I mean, to put it simply, it's a sign of conscious guilt of being quite seriously wrong if a person forbids you to study something or threatens to kill you if you read about XYZ. If they were 'correct' then they could make a case as to why which would convince other people, and the notion of censorship wouldn't occur to them.

>> No.21567901

>>21567500
>according to Catholicism it was heresy punishable by death to own a copy of the Bible in anything other than Latin, and an even greater heresy to read from it, be it in Latin or not.
This is BS. There were English bibles since Saxon times. The rejection of the Tyndale bible was because the publishers just blatantly changed shit for their own political bias.

>> No.21567910

>>21567774
Shut up you fucking pedophile

>> No.21567977

>>21567901
>This is BS. There were English bibles since Saxon times.
you'll have to offer some proof for this.


If that was true anyway there had been four centuries or thereabouts since the Normans invaded and replaced the Saxons (in their language and their church jobs) with Frenchmen and Normans who didn't care about the Saxon language.

You inadvertently raise a good point though, when exactly did that ban that created Tyndale and Luther begin to be enforced?
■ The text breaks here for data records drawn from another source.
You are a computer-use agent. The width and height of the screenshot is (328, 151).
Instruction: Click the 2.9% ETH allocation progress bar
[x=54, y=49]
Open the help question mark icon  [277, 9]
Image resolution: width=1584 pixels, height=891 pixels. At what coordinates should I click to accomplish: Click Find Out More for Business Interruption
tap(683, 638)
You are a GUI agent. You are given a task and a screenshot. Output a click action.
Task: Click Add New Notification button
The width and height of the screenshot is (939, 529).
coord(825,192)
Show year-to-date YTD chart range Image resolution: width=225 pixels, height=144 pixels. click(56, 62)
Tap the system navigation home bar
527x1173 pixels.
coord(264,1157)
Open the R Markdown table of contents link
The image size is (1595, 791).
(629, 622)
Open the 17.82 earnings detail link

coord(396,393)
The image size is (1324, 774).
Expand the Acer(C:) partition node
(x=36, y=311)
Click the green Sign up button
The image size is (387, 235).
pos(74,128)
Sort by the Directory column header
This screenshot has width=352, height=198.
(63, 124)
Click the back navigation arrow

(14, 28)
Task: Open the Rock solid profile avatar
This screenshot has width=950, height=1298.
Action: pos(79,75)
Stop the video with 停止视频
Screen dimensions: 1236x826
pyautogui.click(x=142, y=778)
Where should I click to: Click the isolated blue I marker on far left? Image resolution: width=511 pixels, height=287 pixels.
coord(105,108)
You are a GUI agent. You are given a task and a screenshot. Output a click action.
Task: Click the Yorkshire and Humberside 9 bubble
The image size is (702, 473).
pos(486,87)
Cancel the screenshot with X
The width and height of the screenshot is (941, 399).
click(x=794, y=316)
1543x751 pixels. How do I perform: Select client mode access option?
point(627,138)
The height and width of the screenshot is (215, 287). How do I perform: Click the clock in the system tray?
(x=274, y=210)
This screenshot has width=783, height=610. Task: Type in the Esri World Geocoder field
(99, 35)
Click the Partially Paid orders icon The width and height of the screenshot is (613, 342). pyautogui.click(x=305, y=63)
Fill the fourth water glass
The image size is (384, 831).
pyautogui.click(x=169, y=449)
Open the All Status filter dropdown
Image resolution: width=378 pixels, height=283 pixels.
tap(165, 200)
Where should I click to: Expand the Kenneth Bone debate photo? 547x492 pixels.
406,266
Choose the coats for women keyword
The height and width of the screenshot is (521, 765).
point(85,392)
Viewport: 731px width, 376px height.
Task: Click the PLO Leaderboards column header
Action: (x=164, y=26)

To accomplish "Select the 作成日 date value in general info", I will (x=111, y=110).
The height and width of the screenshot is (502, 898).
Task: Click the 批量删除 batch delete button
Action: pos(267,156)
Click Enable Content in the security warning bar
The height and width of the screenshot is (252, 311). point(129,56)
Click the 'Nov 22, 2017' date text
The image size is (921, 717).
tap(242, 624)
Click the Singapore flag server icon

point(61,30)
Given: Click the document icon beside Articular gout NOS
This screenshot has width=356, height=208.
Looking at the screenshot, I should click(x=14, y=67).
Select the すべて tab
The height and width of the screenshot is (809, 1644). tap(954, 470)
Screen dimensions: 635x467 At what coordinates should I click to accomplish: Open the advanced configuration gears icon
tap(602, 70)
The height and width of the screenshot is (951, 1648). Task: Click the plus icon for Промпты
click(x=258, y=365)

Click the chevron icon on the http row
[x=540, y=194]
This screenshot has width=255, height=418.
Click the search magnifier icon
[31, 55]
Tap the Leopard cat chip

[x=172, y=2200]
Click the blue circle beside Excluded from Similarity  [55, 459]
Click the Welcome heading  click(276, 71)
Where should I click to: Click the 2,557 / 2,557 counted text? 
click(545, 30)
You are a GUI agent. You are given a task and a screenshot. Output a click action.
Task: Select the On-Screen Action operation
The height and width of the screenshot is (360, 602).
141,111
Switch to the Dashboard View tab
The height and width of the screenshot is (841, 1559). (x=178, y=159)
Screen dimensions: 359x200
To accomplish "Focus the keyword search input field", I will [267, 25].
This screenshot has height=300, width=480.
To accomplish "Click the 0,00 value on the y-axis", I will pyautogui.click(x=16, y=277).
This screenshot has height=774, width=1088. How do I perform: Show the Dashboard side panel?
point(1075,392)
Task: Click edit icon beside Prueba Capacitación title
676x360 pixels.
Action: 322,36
Obviously the church created this problem by having banned any translations in the first place and if what you say is true or not anyway obviously the first Greek and Roman converts to Christianity didn't think it was 'proper' that they shouldn't read anything about that religion.

>> No.21567990

how do I trust any Bible translation
How do I bring myself to read anything but the ancient greek

>> No.21567999

>>21567500
>according to Catholicism it was heresy punishable by death to own a copy of the Bible in anything other than Latin, and an even greater heresy to read from it, be it in Latin or not.
Show me the papal encyclical stating this, or the council making this decision.

>> No.21568030

>>21567977
>you'll have to offer some proof for this.
This isn’t secret alt history, this is like, wikipedia level stuff
https://en.wikipedia.org/wiki/Bible_translations_into_English
>Very few complete translations existed during that time. Most of the books of the Bible existed separately and were read as individual texts. Translations of the Bible often included the writer's own commentary on passages in addition to the literal translation.[3]
>Aldhelm, Bishop of Sherborne and Abbot of Malmesbury (639–709), is thought to have written an Old English translation of the Psalms.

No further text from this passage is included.